先日京都で、タイで修行中の日本人上座部僧・プラ・ユキ・ナラテボー師と久しぶりにお会いした。前回、インドのブッダガヤで偶然に出会ったのが2年以上前だから、随分以前のことになる。よく考えてみれば、私は師と15年ほど前にタイで出会ってから、回数で言えば数えるほどしかお会いしていないし、お話した時間を合計しても僅かなものだと思うが、タイで修行中にこの方と出会っていなかったら、私のタイ修行は単なる異文化体験で終わっていたかも知れない。
プラ・ユキ師が以前から説いておられることの一つに、読経の重要性がある。パーリ語であれ、漢文のお経であれ、その内容をよく意識しながら読経のリズムに身を委ね、心が別の所に飛びそうになったら、気をつけてお経に心を戻す、という作業は坐禅と同じく瞑想修行であり得るという考えを聞いた時は、目からうろこが落ちたものだ。
日本でも、意味のわからない中国語のお経をそのまま読んで有り難がっているのはおかしいという意見をしばしば耳にする。宗派によってはせめて書き下し文にしてみたり、場合によっては現代文に直してみたりという試みをしているところもある。だがパーリ語だってタイ人が話している言葉ではないし、韓国だって漢文のお経をそのまま読んでいる。
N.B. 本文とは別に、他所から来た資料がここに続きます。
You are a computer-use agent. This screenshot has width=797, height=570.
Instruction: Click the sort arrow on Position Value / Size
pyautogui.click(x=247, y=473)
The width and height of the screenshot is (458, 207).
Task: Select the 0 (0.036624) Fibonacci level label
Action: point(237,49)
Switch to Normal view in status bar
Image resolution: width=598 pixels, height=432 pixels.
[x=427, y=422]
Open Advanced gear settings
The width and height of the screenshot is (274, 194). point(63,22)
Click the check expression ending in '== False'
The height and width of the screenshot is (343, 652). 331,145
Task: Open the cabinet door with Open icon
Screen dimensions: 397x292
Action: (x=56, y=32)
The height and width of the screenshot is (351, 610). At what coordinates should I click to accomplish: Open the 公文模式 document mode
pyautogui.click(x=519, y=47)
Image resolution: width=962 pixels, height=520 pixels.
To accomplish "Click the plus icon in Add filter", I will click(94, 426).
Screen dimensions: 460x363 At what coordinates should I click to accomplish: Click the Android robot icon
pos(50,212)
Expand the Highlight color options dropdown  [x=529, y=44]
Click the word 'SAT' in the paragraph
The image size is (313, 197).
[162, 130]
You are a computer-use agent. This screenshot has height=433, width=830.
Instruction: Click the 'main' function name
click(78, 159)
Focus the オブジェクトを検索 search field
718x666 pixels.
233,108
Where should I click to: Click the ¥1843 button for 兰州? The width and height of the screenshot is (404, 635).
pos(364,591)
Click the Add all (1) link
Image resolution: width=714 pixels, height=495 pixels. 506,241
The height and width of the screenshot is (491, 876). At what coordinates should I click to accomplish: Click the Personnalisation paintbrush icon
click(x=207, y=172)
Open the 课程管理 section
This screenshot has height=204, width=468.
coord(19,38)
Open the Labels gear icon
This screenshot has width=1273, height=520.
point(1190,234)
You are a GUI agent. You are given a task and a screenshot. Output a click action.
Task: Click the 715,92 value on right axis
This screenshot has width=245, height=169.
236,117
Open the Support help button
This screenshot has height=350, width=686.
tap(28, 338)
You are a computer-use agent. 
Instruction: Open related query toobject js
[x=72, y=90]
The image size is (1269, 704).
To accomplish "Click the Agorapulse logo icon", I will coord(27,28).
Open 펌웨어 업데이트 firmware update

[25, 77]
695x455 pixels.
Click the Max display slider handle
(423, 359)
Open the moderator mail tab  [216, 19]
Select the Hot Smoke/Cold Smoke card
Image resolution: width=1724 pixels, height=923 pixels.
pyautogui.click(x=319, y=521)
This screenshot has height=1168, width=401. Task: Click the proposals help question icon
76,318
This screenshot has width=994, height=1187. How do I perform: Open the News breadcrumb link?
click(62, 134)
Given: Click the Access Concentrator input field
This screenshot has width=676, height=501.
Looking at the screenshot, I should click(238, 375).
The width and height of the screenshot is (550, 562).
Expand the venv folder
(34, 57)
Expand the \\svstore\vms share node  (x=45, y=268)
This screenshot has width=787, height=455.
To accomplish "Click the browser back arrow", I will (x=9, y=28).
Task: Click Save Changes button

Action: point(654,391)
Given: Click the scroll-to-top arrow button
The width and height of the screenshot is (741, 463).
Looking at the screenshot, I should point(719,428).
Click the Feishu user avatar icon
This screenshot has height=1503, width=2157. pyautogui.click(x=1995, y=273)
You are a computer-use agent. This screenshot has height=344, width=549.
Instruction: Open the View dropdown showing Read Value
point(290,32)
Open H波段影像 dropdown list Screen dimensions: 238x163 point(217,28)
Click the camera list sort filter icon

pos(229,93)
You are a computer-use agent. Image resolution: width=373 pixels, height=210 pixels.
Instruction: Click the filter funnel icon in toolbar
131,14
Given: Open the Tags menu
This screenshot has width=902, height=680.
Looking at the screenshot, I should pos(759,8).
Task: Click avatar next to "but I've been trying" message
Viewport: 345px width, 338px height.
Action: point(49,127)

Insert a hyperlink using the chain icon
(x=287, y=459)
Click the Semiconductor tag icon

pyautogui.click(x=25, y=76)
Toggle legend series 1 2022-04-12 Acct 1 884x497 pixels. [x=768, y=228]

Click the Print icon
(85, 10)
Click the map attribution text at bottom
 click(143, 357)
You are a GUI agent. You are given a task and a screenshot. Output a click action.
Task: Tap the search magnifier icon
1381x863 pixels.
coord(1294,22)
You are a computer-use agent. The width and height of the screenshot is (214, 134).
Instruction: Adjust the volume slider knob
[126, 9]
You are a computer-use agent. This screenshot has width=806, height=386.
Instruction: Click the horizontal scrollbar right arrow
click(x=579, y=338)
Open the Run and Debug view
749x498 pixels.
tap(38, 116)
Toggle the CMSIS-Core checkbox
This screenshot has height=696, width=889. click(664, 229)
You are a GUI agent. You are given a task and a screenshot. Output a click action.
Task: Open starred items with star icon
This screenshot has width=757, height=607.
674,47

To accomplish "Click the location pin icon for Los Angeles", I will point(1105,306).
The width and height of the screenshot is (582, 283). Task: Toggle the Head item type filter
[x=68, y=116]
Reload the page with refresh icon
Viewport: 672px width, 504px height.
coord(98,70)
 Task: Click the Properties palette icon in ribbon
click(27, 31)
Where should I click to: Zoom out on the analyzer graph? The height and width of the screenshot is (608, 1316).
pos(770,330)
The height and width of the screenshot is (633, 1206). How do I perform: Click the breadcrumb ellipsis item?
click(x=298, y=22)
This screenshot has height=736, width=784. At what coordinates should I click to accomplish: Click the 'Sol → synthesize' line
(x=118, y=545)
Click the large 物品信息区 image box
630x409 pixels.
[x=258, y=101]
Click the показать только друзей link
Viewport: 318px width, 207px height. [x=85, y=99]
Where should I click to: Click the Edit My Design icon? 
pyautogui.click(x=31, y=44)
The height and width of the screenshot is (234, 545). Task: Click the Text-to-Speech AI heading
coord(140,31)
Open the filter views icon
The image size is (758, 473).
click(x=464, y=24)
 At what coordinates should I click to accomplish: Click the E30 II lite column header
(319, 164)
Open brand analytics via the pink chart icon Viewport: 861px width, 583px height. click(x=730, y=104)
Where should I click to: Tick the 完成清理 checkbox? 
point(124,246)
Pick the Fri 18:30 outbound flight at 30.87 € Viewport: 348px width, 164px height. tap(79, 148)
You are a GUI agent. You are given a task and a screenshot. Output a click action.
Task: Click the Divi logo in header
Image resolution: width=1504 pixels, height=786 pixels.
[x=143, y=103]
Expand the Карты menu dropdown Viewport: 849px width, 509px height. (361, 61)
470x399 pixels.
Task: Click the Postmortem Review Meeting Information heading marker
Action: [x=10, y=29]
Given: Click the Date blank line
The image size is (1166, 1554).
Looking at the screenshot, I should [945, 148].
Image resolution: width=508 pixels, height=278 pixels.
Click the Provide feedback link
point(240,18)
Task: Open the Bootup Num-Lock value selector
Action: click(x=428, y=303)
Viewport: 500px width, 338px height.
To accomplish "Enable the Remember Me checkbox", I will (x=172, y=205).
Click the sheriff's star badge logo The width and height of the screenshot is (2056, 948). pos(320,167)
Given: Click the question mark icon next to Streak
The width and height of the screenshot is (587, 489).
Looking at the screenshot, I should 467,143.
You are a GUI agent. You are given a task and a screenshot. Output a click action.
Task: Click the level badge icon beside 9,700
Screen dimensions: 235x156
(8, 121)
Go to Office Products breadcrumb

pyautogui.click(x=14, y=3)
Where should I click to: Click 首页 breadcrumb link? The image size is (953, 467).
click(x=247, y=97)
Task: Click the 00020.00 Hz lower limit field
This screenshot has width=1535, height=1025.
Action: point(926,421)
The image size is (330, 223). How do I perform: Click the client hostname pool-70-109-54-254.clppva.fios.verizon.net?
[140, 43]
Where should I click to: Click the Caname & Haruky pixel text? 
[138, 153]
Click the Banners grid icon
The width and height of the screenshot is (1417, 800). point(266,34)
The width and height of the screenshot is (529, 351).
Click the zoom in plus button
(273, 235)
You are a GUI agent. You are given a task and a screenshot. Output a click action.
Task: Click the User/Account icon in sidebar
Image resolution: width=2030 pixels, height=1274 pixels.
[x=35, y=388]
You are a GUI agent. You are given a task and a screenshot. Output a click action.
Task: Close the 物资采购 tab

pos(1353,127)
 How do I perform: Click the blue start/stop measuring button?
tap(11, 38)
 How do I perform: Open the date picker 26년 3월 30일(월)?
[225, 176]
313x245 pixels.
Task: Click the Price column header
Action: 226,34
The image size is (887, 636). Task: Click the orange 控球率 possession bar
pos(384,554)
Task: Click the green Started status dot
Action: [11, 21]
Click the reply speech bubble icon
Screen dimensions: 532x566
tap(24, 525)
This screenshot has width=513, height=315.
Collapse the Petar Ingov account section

意味を理解した上で意識的に読経すれば、むしろ外国語のお経をあげる作業は、プラ・ユキ師の言葉を借りれば、今、ここを大切に生きる瞑想なのだ。職業的にお坊さんをしている人なら誰でも、お経をあげながら考え事ができることを知っているだろう。でもその瞬間ですら、意識の持ちようによっては修行の場になり得るのだ。
日本でお坊さんをしている人、日本でお坊さんをしてからテラワーダ僧になった人、日本でお坊さんでなかったけれどテラワーダ僧になった人など、日本人僧侶もいろいろだ。プラ・ユキ師はもともと日本でお坊さんをしていた人ではないが、私が今までに出会った最高の日本人僧侶だ。